#### Records shown
*** Block opens ***

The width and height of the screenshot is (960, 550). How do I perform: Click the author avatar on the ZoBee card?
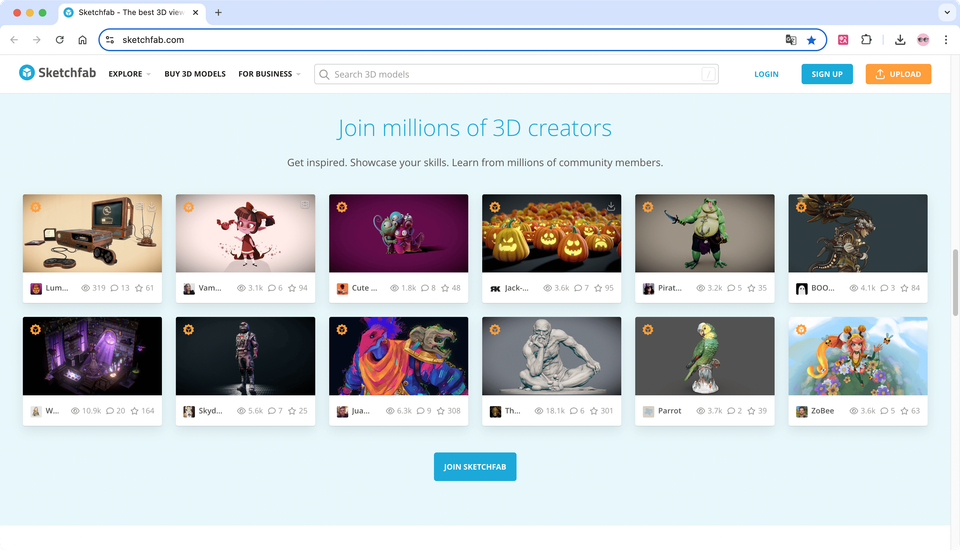tap(802, 411)
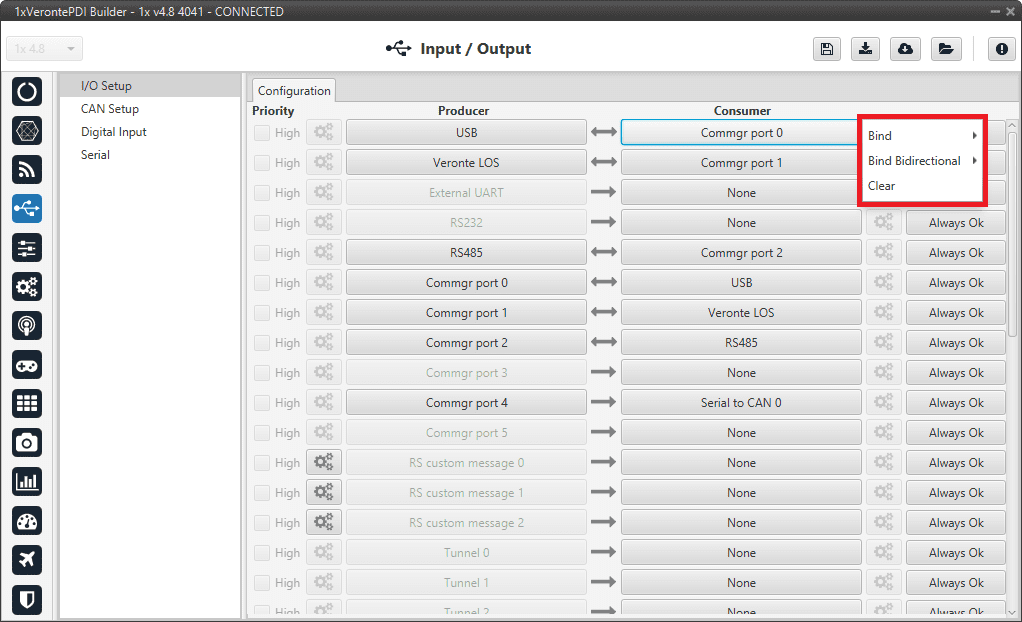This screenshot has height=622, width=1022.
Task: Open the camera section in left sidebar
Action: [x=27, y=442]
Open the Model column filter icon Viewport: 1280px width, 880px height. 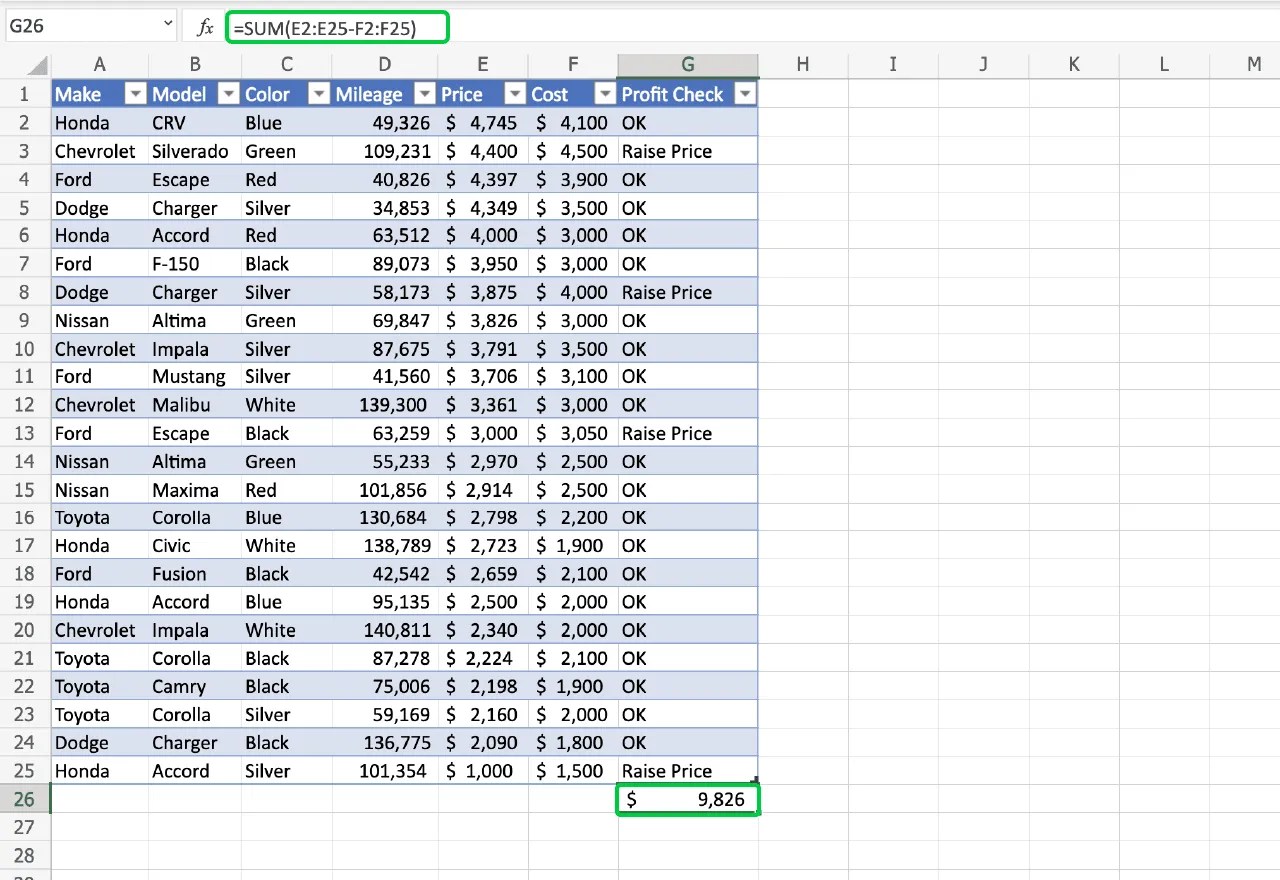[x=229, y=93]
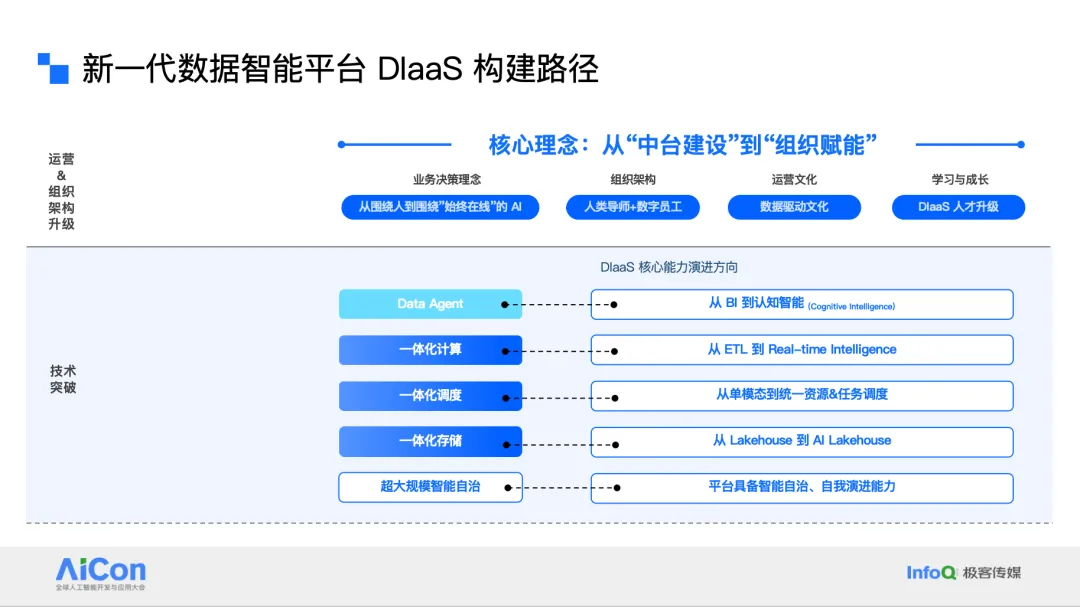
Task: Click the 从围绕人到围绕"始终在线"的 AI pill
Action: point(440,207)
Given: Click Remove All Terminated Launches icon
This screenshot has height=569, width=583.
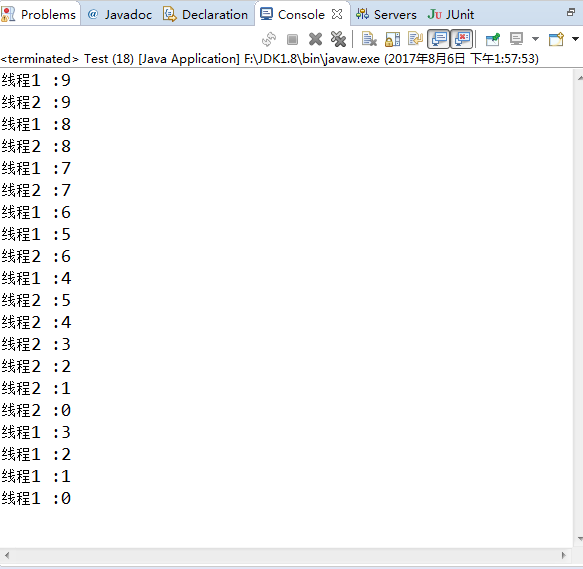Looking at the screenshot, I should pyautogui.click(x=338, y=39).
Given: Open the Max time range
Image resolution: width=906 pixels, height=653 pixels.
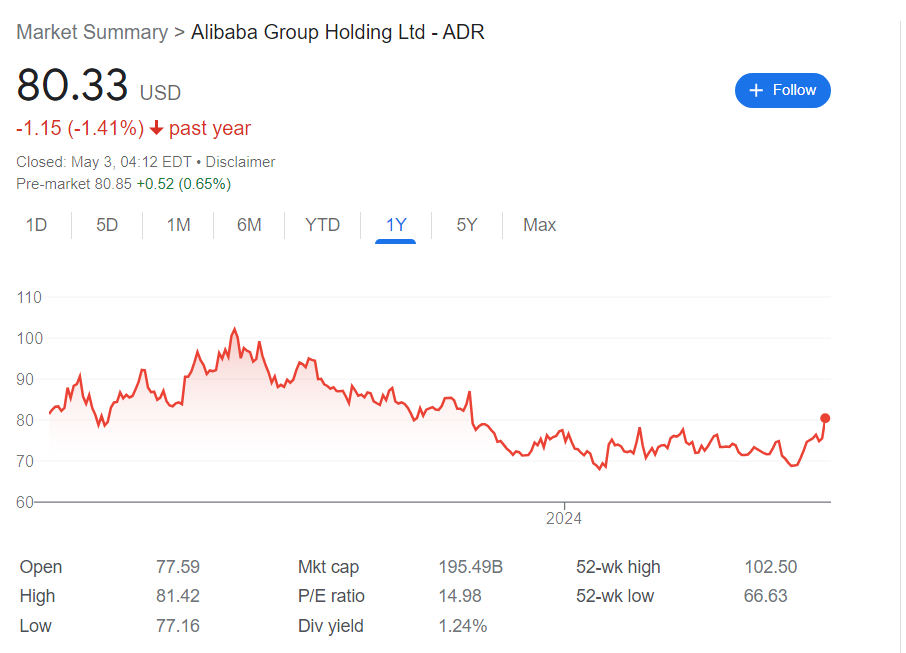Looking at the screenshot, I should [x=539, y=225].
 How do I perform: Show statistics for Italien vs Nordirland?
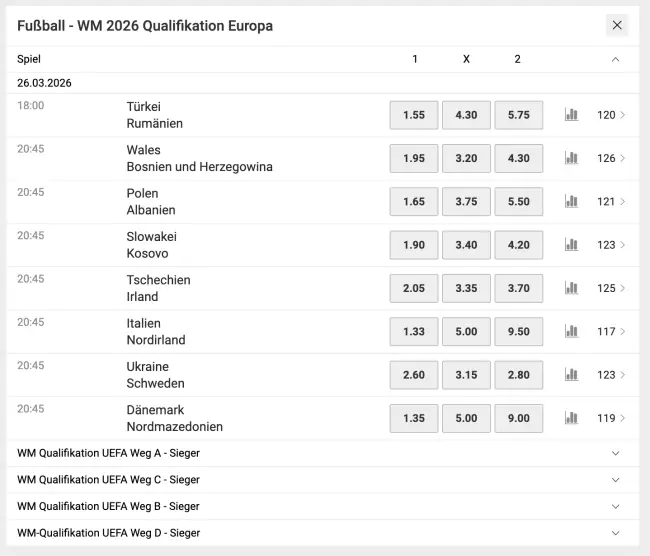coord(571,331)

*** Block closes ***

#### Try it
Reproduce nothing but the lines from the line containing "Given: Click Remove" through the last line of the data above, exactly as written and without pictures.

#### Answer for this exercise
Given: Click Remove All Terminated Launches icon
This screenshot has height=569, width=583.
Looking at the screenshot, I should pyautogui.click(x=338, y=39).
Given: Open the Max time range
Image resolution: width=906 pixels, height=653 pixels.
Looking at the screenshot, I should [x=539, y=225].
 How do I perform: Show statistics for Italien vs Nordirland?
coord(571,331)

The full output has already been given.